In response to you quoting my post and then stating he is not the problem; as per usual internet forum protocol, my post was based on what the OP posted. I read what the OP had written about her version of events, her experiences and I posted on the basis of that.
No one is trying to change your 'rational opinions or beliefs', you're entitled to your opinion just as others are theirs. Your post however gives the appearance that you believe you're rational and others are not.
Of course there are two sides to the story, I'm not naive either, but we've only been given one side. The OP's. And responses have been given on that basis.
The fact that you dated someone with borderline personality disorder gives the appearance that you are projecting your own experiences onto the OP's partner who you appear to be viewing as a victim.
I did not respond to the OP's partner as he wasn't the one who came to this forum. I responded to the OP. In my view that does not make me irrational.
Thanks for your reply. I already replied to most of these issues, so I will not elaborate more, as it would be repetitive. I will though address the irrational issue. I just have one question for you. Do you think physical abuse against males is funny? If so, why?

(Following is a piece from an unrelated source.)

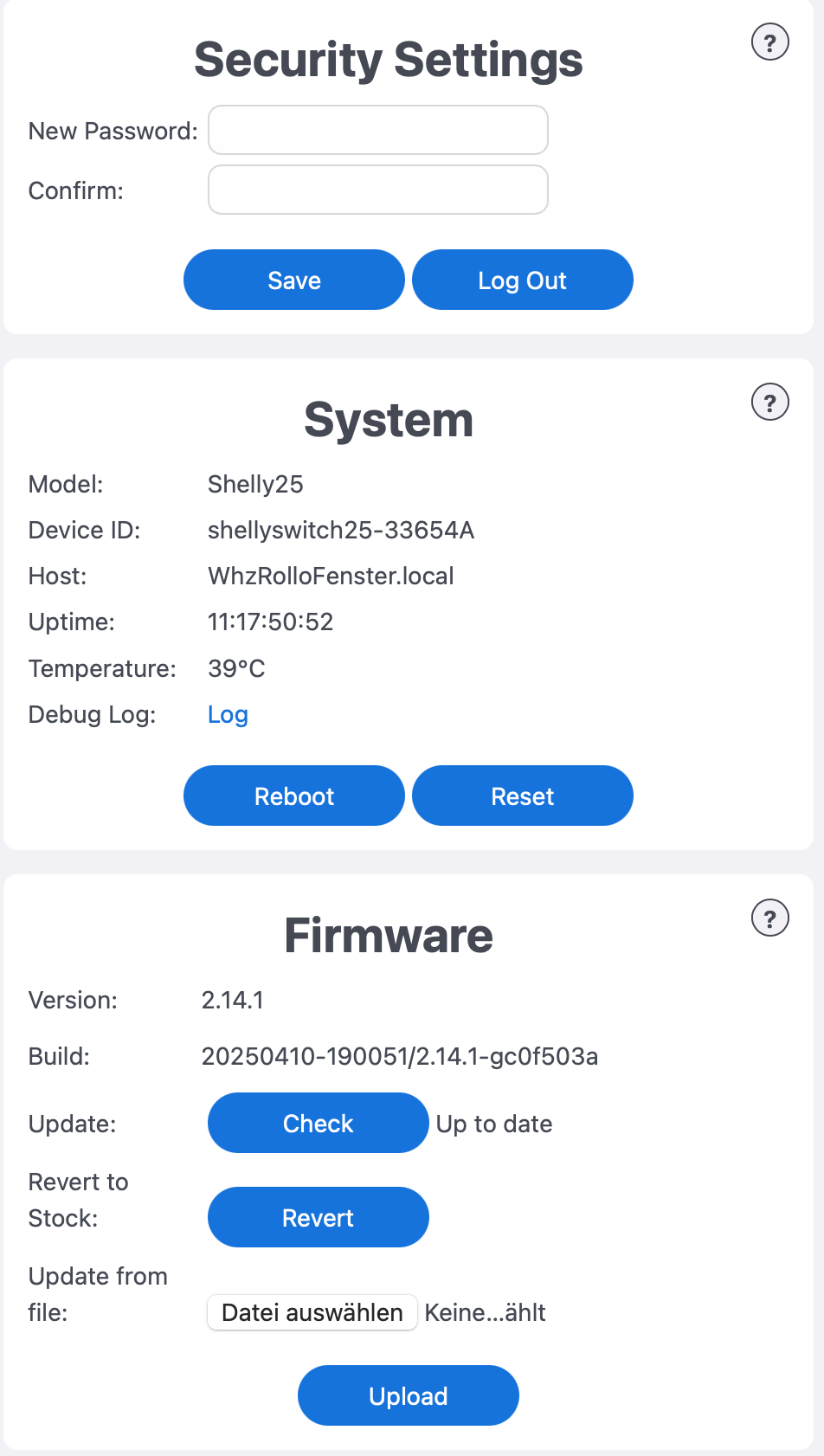This screenshot has width=824, height=1456.
Task: Reboot the Shelly device
Action: pyautogui.click(x=293, y=796)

The reason I ask is because you were one of the five women who apparently think it is funny. Even if that bf criticized his gf, the op, that does not justify ANY physical abuse. To laugh at such not only encourages her to do such, but it implies women have rights to do such.
It also implies that men who are being physically abused should remain silent as there is no harm in women doing such if they are mad. Now, I can bet that if the roles were reversed and she criticized him, and someone suggested he give her a black eye, you would not be laughing.

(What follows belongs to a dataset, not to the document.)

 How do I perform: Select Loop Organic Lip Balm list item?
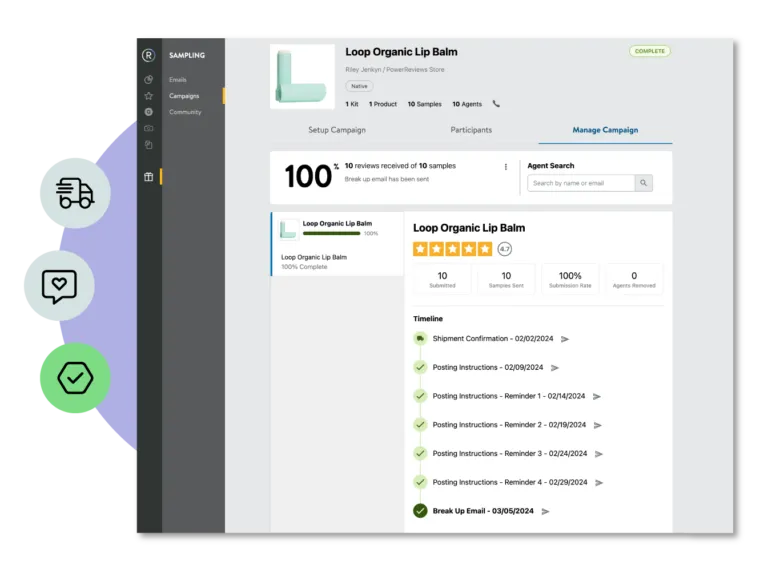[x=337, y=229]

That would show irrationality, a belief one side is allowed to abuse, not the other. Again, no criticism justifies any such abuse. Find me a law to support such irrational theory.
Now, as a person who was physically abused growing up, and for every other person here who was such too, that laughter could have been triggering, to see such joking about physical abuse. No criticism justifies physical abuse. I do not expect any of you to admit wrong.
Whenever I am wrong, I will admit so. In this case, I feel there was quick prejudgment that the guy was only at fault. Just because the op did not mention any wrongs she did, it is irrational to assume he is only at fault, when she has a condition considered severe in nature too.
That was my point. For those who disagree with this, I am not sure what to say, other than you are entitled to your opinions. But, where I will say you did wrong, was making fun of a guy if he were to receive a black eye. That is where I strongly differ from those others.
Let me also then ask that follow-up question. Would you five have laughed if someone had said, “Maybe he should give her a black eye (if he had said she was the one actually criticizing him? “ I will await your reply.